> **What the task asks**
Return the line containing "The width and" together with every later line up to the end of the records, exactly and with no pictures; return nothing else.

==== Records for processing ====

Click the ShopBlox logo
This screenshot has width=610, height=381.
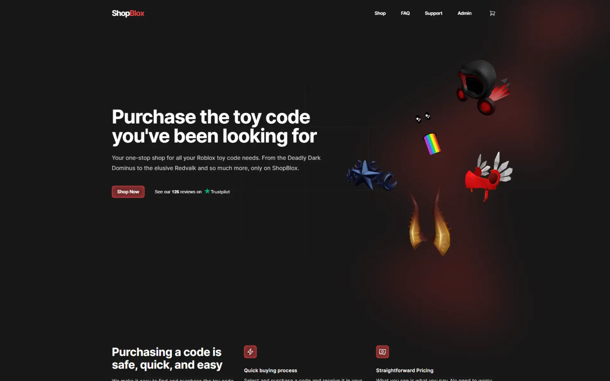click(x=128, y=13)
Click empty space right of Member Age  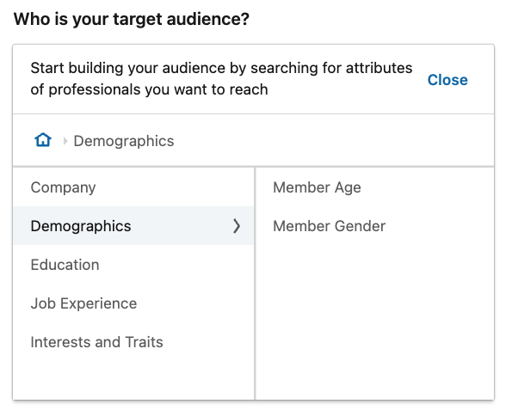[x=428, y=187]
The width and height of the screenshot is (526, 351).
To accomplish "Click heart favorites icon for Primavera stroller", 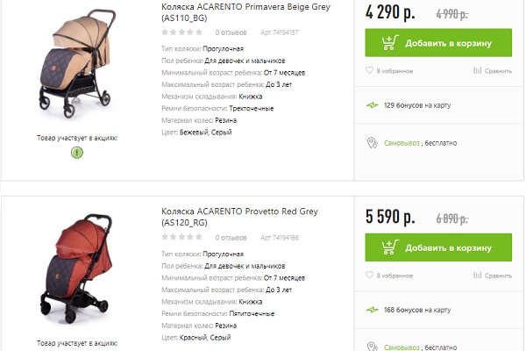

====

> **Finished exercise**
The width and height of the screenshot is (526, 351).
To accomplish "Click heart favorites icon for Primavera stroller", 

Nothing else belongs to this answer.